● Task goal
Reproduce the following entries verbatim, each one complete.

===

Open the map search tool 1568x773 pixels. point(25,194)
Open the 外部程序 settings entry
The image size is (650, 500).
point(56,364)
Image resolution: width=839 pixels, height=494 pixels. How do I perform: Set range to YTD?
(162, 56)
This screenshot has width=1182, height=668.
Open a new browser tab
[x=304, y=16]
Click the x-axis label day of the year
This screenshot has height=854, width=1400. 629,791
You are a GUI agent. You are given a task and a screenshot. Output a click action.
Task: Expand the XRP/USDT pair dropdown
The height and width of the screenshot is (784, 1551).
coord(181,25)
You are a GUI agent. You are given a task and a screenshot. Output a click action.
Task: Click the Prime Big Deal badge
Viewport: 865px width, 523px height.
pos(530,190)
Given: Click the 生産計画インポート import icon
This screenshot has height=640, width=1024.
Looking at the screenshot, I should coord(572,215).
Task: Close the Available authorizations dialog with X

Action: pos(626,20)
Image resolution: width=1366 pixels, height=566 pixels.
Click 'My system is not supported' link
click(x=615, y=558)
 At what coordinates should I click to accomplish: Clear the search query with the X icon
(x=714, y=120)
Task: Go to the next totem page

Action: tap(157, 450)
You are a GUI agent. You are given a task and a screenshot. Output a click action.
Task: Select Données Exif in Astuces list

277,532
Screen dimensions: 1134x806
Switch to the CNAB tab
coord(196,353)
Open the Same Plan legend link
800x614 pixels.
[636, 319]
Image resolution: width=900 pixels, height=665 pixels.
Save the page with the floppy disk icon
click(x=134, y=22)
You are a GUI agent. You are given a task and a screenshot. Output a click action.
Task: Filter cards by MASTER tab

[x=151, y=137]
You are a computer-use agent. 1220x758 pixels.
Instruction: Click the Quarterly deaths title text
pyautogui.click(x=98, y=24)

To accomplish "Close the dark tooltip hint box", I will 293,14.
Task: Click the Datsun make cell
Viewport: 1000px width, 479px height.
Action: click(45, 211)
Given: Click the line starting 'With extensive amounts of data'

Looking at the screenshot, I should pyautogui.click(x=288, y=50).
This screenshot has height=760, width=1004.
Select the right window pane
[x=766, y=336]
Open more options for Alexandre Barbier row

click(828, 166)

===

● Problem solution
Open the map search tool 1568x773 pixels. point(25,194)
Open the 外部程序 settings entry
The image size is (650, 500).
point(56,364)
Image resolution: width=839 pixels, height=494 pixels. How do I perform: Set range to YTD?
(162, 56)
This screenshot has width=1182, height=668.
Open a new browser tab
[x=304, y=16]
Click the x-axis label day of the year
This screenshot has height=854, width=1400. 629,791
You are a GUI agent. You are given a task and a screenshot. Output a click action.
Task: Expand the XRP/USDT pair dropdown
The height and width of the screenshot is (784, 1551).
coord(181,25)
You are a GUI agent. You are given a task and a screenshot. Output a click action.
Task: Click the Prime Big Deal badge
Viewport: 865px width, 523px height.
pos(530,190)
Given: Click the 生産計画インポート import icon
This screenshot has height=640, width=1024.
Looking at the screenshot, I should coord(572,215).
Task: Close the Available authorizations dialog with X

Action: pos(626,20)
Image resolution: width=1366 pixels, height=566 pixels.
Click 'My system is not supported' link
click(x=615, y=558)
 At what coordinates should I click to accomplish: Clear the search query with the X icon
(x=714, y=120)
Task: Go to the next totem page

Action: tap(157, 450)
You are a GUI agent. You are given a task and a screenshot. Output a click action.
Task: Select Données Exif in Astuces list

277,532
Screen dimensions: 1134x806
Switch to the CNAB tab
coord(196,353)
Open the Same Plan legend link
800x614 pixels.
[636, 319]
Image resolution: width=900 pixels, height=665 pixels.
Save the page with the floppy disk icon
click(x=134, y=22)
You are a GUI agent. You are given a task and a screenshot. Output a click action.
Task: Filter cards by MASTER tab

[x=151, y=137]
You are a computer-use agent. 1220x758 pixels.
Instruction: Click the Quarterly deaths title text
pyautogui.click(x=98, y=24)

To accomplish "Close the dark tooltip hint box", I will 293,14.
Task: Click the Datsun make cell
Viewport: 1000px width, 479px height.
Action: click(45, 211)
Given: Click the line starting 'With extensive amounts of data'

Looking at the screenshot, I should pyautogui.click(x=288, y=50).
This screenshot has height=760, width=1004.
Select the right window pane
[x=766, y=336]
Open more options for Alexandre Barbier row

click(828, 166)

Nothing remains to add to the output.